Ни школьники, ни солдаты не знают, что их настоящие праотцы в течение почти двадцати столетий даже не слышали слова «Масада». В отличие от разрушения Храма, события, глубоко врезавшегося в память иудейских религиозных общин, гибель Масады, единственным источником информации о которой является рассказ Иосифа Флавия, оставалась вне сферы общинных интересов. Раввинистическая традиция отвергла книги Флавия, сохранившиеся лишь благодаря заботе христианских церквей. Лишь в Новое время апологеты современного национализма заинтересовались убийствами, совершенными Элазаром бен Яиром и его товарищами-сикариями [222] , равно как и будто бы совершенным ими коллективным самоубийством. Сомнительно, что это событие действительно имело место, однако это не так уж важно: в любом случае, оно не могло стать моделью для подражания в иудейской традиции, поскольку его целью и мотивом было отнюдь не «освящение божьего имени» [223] .
222
Википедия определяет сикариев следующим довольно корректным образом: «Сикарии (лат. sicarii, буквально «кинжальщики», от sica — «кинжал») — группировка, действовавшая в Иудее в I веке н. э. Радикальное (на определенном этапе отколовшееся) крыло движения зелотов, вставшее на путь прямых нападений и террористических актов». См.:— Прим. пер.
223
Аккуратности ради следует отметить, что в X веке н. э. появилась сокращенная и изрядно изуродованная еврейская версия сочинений Иосифа Флавия, озаглавленная «Йосифон». Однако в этом произведении история самоубийства защитников Масады отсутствует — их зовут иначе, кроме того, они погибают в бою. См. на эту тему статью P. Vidal-Naquet. Flavius Jos`ephe et Massada // Les Juifs, la m'emoire et le pr'esent. — Paris: Maspero, 1981. — Р. 43–72. Масада стала экстремальным примером построения национальной памяти на материале, полностью отсутствовавшем в коллективной традиционной памяти.

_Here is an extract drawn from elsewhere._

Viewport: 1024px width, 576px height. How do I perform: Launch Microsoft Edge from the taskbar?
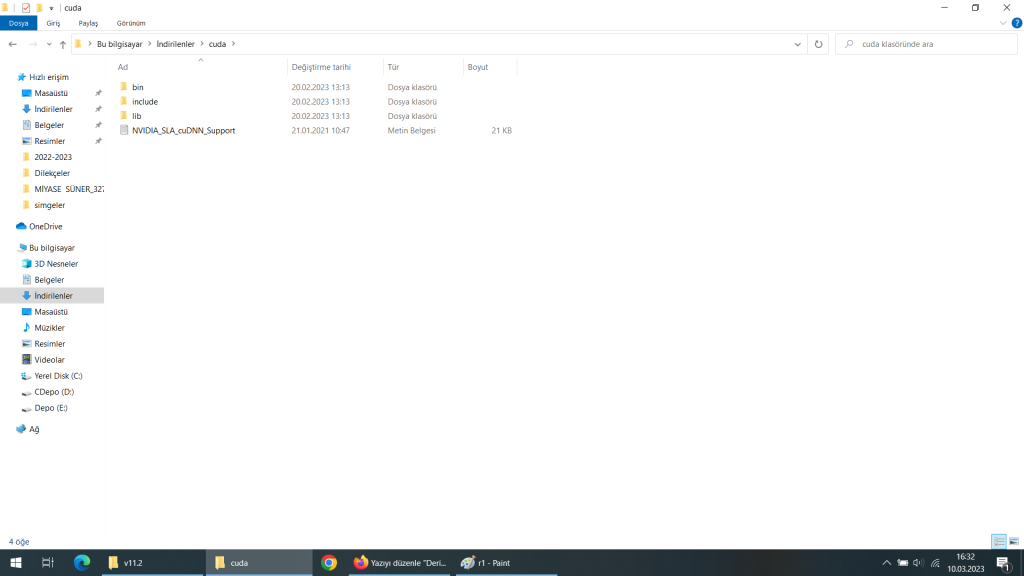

Иосиф Флавий жил на одно или два поколения позже Филона. Выдающийся историк родился в Иерусалиме, он оставался в этом городе до его разрушения (заодно с Храмом), а затем покинул его. Поскольку произведения Иосифа являются основным, почти исключительным источником информации о восстании зелотов в 66 году н. э., его отношение к «родной стране» представляет особый интерес. Разумеется, следует принимать во внимание, что он писал свои книги, будучи комфортабельно устроенным в Риме придворным евреем, а не как житель Иудеи, принимавший активное участие в восстании на первом его этапе.

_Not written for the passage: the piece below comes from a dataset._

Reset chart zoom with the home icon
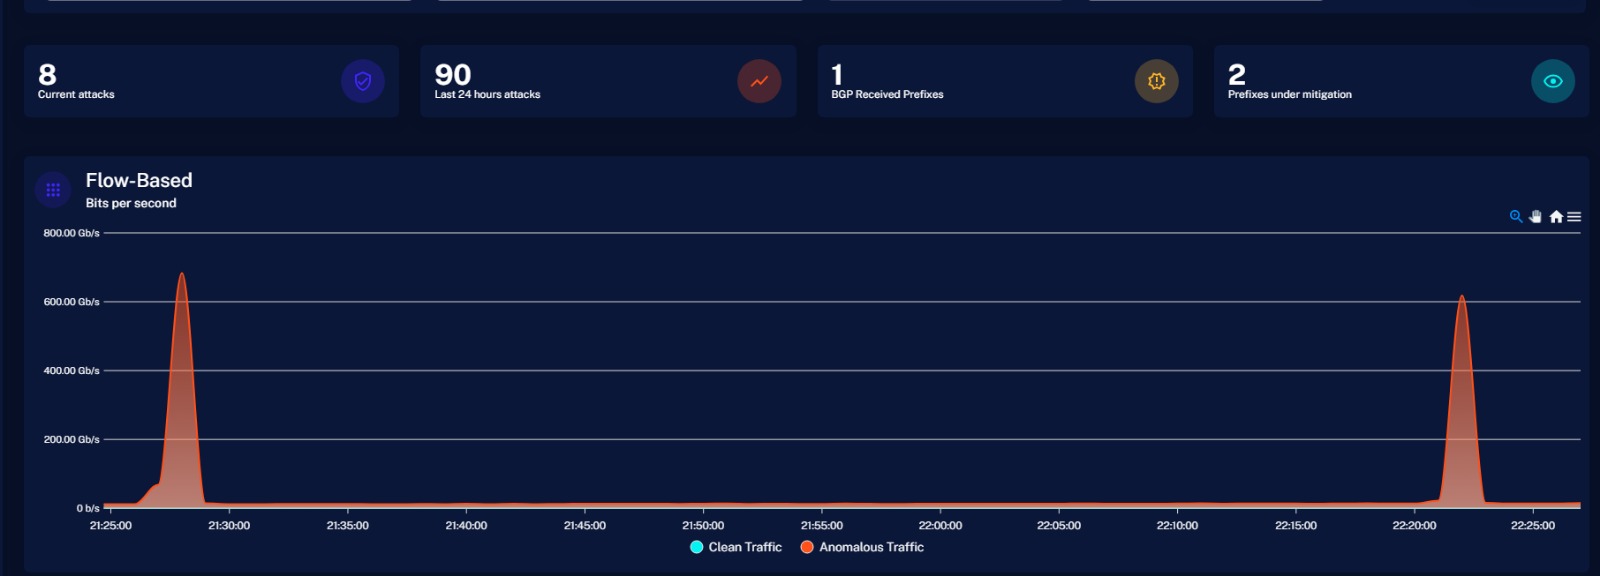Viewport: 1600px width, 576px height. coord(1556,216)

Если мы станем читать «Иудейскую войну» [224] Иосифа Флавия в порядке, обратном хронологическому, то есть начнем с трагической концовки, то, к своему удивлению, найдем в ней страстную речь, представляющуюся, на первый взгляд, патриотической, вложенную автором в уста Элазара бен Яира, сикария, покончившего с собой в Масаде. Пытаясь побудить своих соратников убить жен и детей, а затем совершить самоубийство, он красноречиво говорит о войне за свободу и о готовности умереть, но не во имя веры, а для того, чтобы не попасть в плен к римлянам [225] . Вместе с тем Иосиф не преминул сообщить, что возглавляемая Элазаром группа сикариев перед тем, как подняться на Масаду, хладнокровно убила семьсот евреев в городке Эйн-Геди, в том числе женщин и детей.
224
Автор использует в оригинале традиционное для большинства нерусских изданий название книги Флавия — «История войны иудеев с римлянами», восходящее к ее греческому именованию, в основном сохранившемуся и в переводе на иврит (отчасти обратном; книга была, по-видимому, написана по-арамейски, но в исходном варианте не сохранилась): «История войны иудеев с римлянами» (еще вернее: «Книги Иосифа Флавия об истории Иудейской войны с римлянами» — « »). — Прим. пер.
225
«Иудейская война», книга VII, гл. 8, 6–7.